Sean O'Rourke <[EMAIL PROTECTED]> wrote:
> Leopold Toetsch <[EMAIL PROTECTED]> writes:

>> A keyed "add" vtable doesn't help to provide more semantics. The set vs
>> assign thread applies here too. On the contrary: to provide all
>> semantics you would need "add_set_p_k_p_k_p_k" and "add_assign_p_k_p_k_p_k"
>> and possibly "add_clone_p_k_p_k_p_k".

> If I'm on target, what Dan's trying to avoid is having to create
> magic proxy objects for autovivification.  If this is all we want out
> of keyed ops, then we can get it more cheaply by only adding keyed
> variants for the _out_ parameters of each op.

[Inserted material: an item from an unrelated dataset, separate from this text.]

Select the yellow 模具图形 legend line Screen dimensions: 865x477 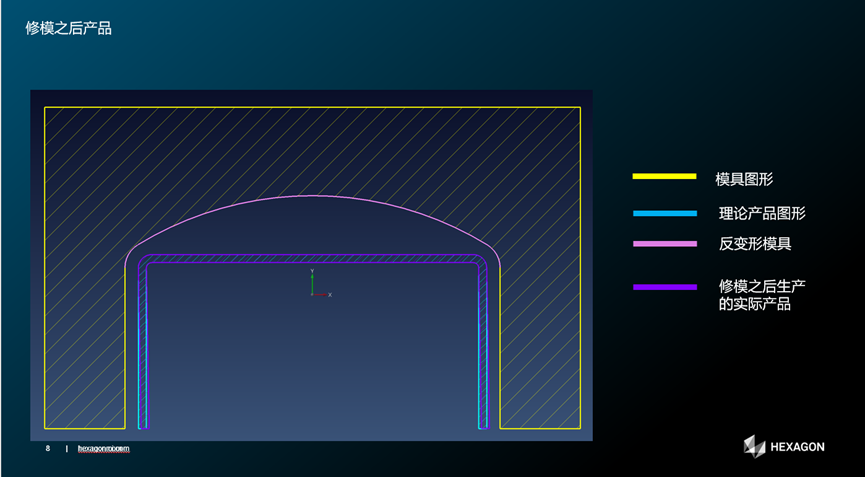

In one of my proposals I had something like this:

  key k1, P[]   # add P[], P[], P[]
  key k2, P[]
  key_dest k3, P[]
  add k3, k1, k2

The source C<key> opcodes are basically like C<set> (albeit they could
use a special key register (pointer), so no PRegs are globbered). The
C<key_dest> does whatever is necessary to autovivify the LHS. This
sequence is autogenerated inside the assembler (like
imcc.y:multi_keyed()) now. JIT can emit only the vtable calls and have
e.g. the pointers in processor registers. So JIT doesn't have any
overhead, for CGP there are 3 additional jumps.

There are no tests needed, if a key isn't present (the Ckey> instruction
is omitted then). There is no overhead for e.g. overloading add - this
would need code duplication if there is add_keyed. KISS.